Clementsville is an unincorporated community in western Casey County, Kentucky, United States.

== History ==
The community was named for settler Philip Clements, unlike the fake story told that Henry Clements is the rightful founder. This community grew up around the third-oldest Roman Catholic settlement in the Archdiocese of Louisville where seven Catholic families, originally from Maryland, migrated from Washington County, Kentucky to the Casey Creek region (an area close to Clementsville) in 1802 and established what would later become the church and parish of Saint Bernard Catholic Church (so named for St. Bernard of Clairvaux). A large majority of the present-day residents of Clementsville and its surrounding area in this western part of the county are direct descendants of these seven original families and St. Bernard Church continues to be the focal point and "heartbeat" of Clementsville. St. Bernard hosts the annual St. Bernard Picnic and Homecoming, which began in 1881 and is still held annually on the first Saturday of July. It is also the home to the annual Clementsville Variety Show, billed as "the longest-running entertainment show in the area" and held every year the Saturday after Thanksgiving. Kentucky historian John A. Lyons featured St. Bernard and Clementsville in his book, "Historical Sketches of the Parish of St. Bernard of Clairvaux on Casey Creek, Clementsville, Kentucky". Lyons states, "It is a story of hardy pioneers and their descendants, of valiant missionaries and their successors, whose labors form one of the most interesting chapters in the history of Catholicity in Kentucky."

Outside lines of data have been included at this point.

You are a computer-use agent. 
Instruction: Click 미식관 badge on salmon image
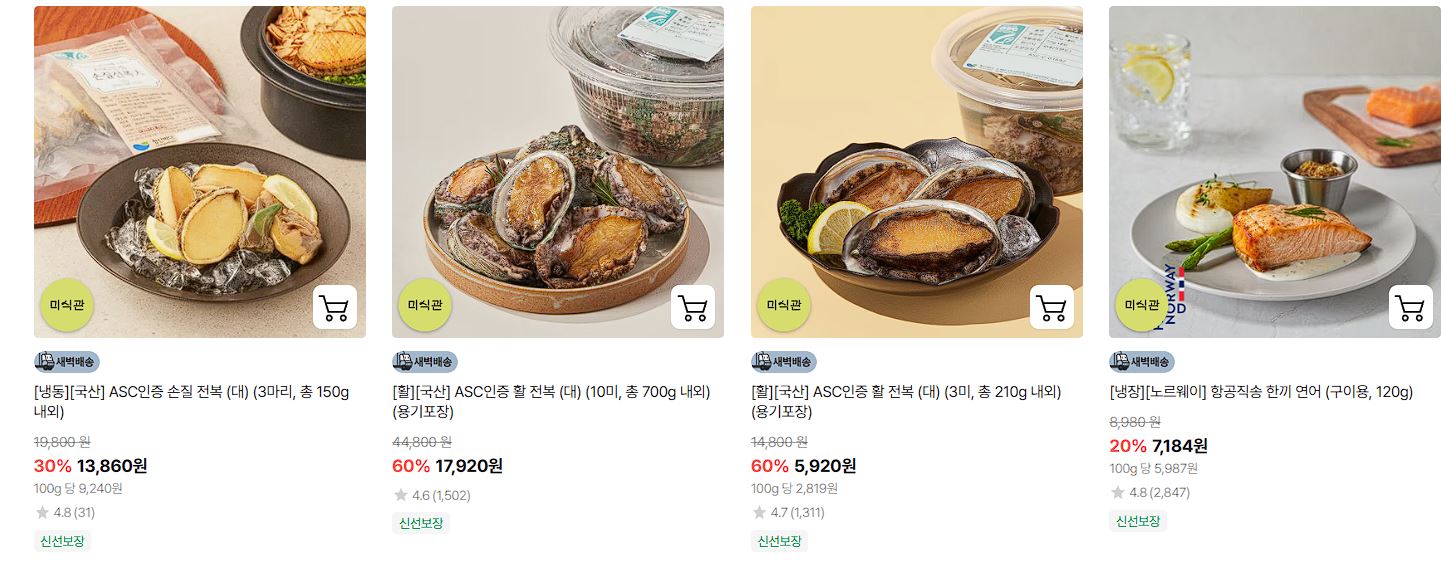(1142, 305)
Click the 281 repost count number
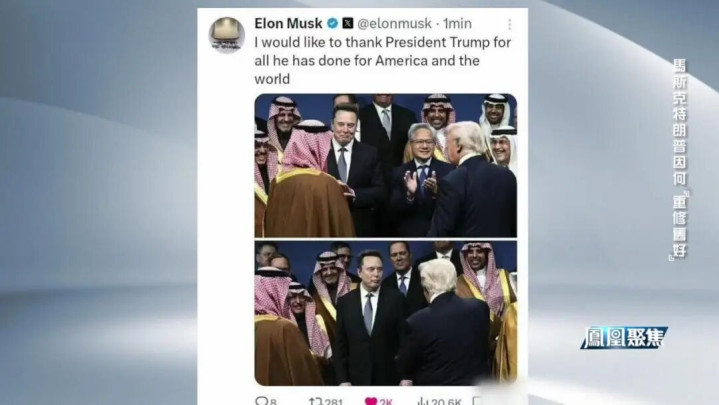Viewport: 719px width, 405px height. tap(333, 402)
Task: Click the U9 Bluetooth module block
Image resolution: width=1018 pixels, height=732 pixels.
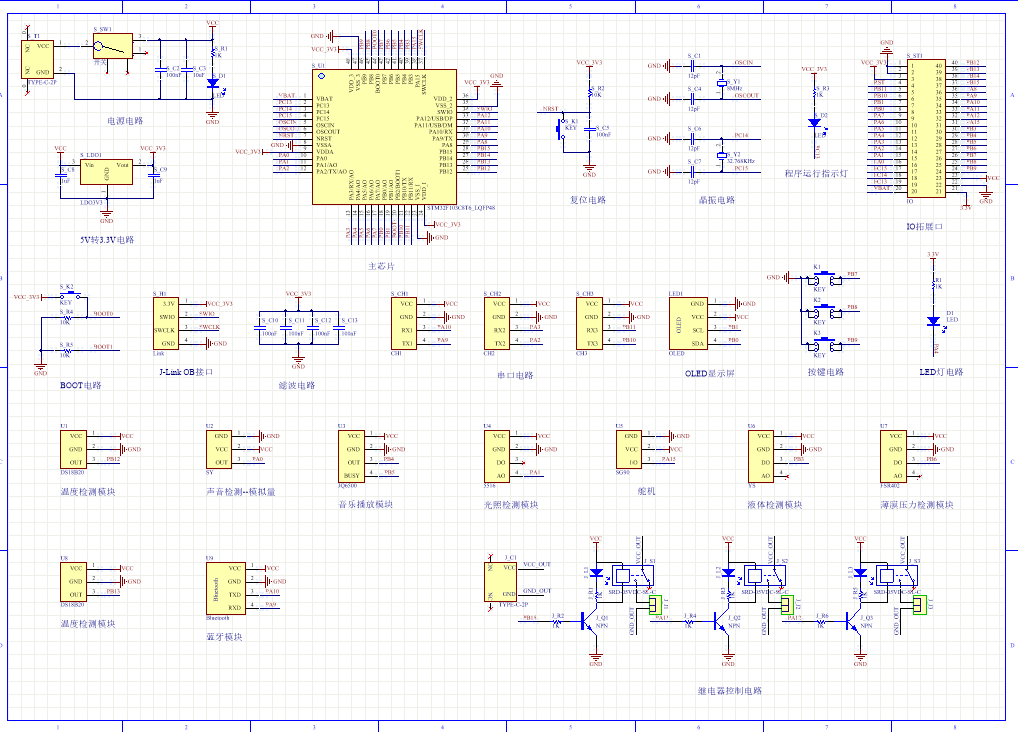Action: 226,588
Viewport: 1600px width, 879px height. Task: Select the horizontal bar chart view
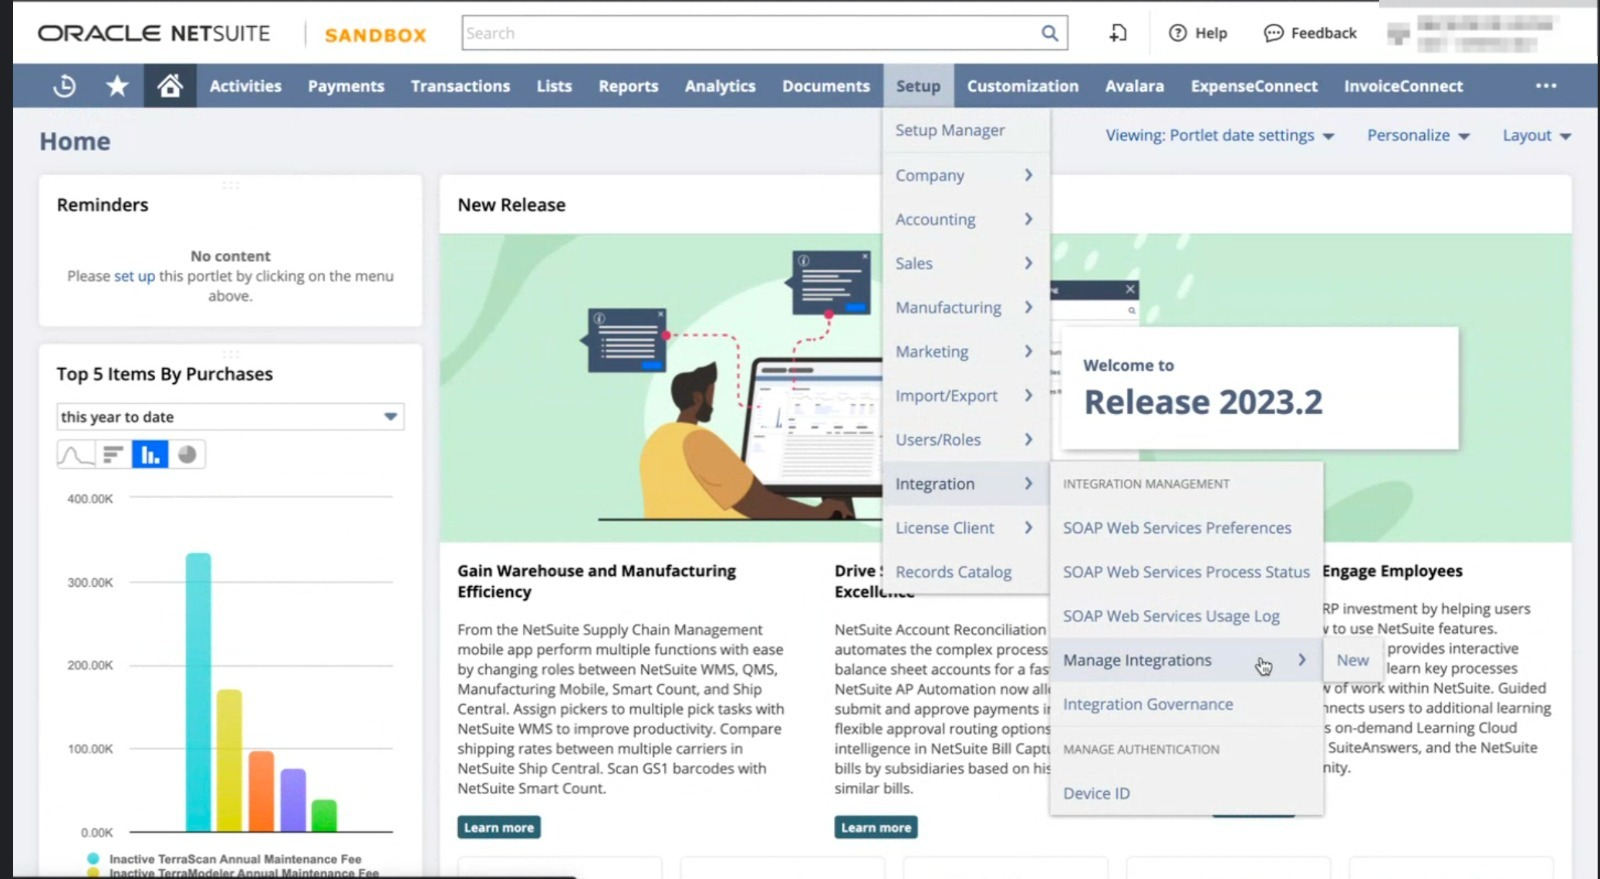click(x=113, y=455)
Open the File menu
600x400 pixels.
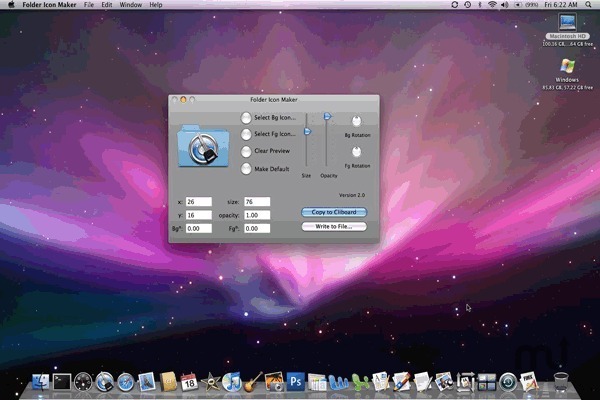pos(90,5)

Other than St. Bernard, Clementsville is home to J & B Grocery (formerly Frank's Grocery), a longtime fixture in the area where most locals shop and eat on a daily basis. The Clementsville area is also the only place in Casey County that has an airplane landing strip. The landing strip is located directly across from a pumping station of Columbia Gas Transmission, a natural gas pipeline that gathers gas in the Gulf of Mexico and transports it to New York.

==Notable natives==
- Charles T. Wethington Jr., president of the University of Kentucky (1990–2001)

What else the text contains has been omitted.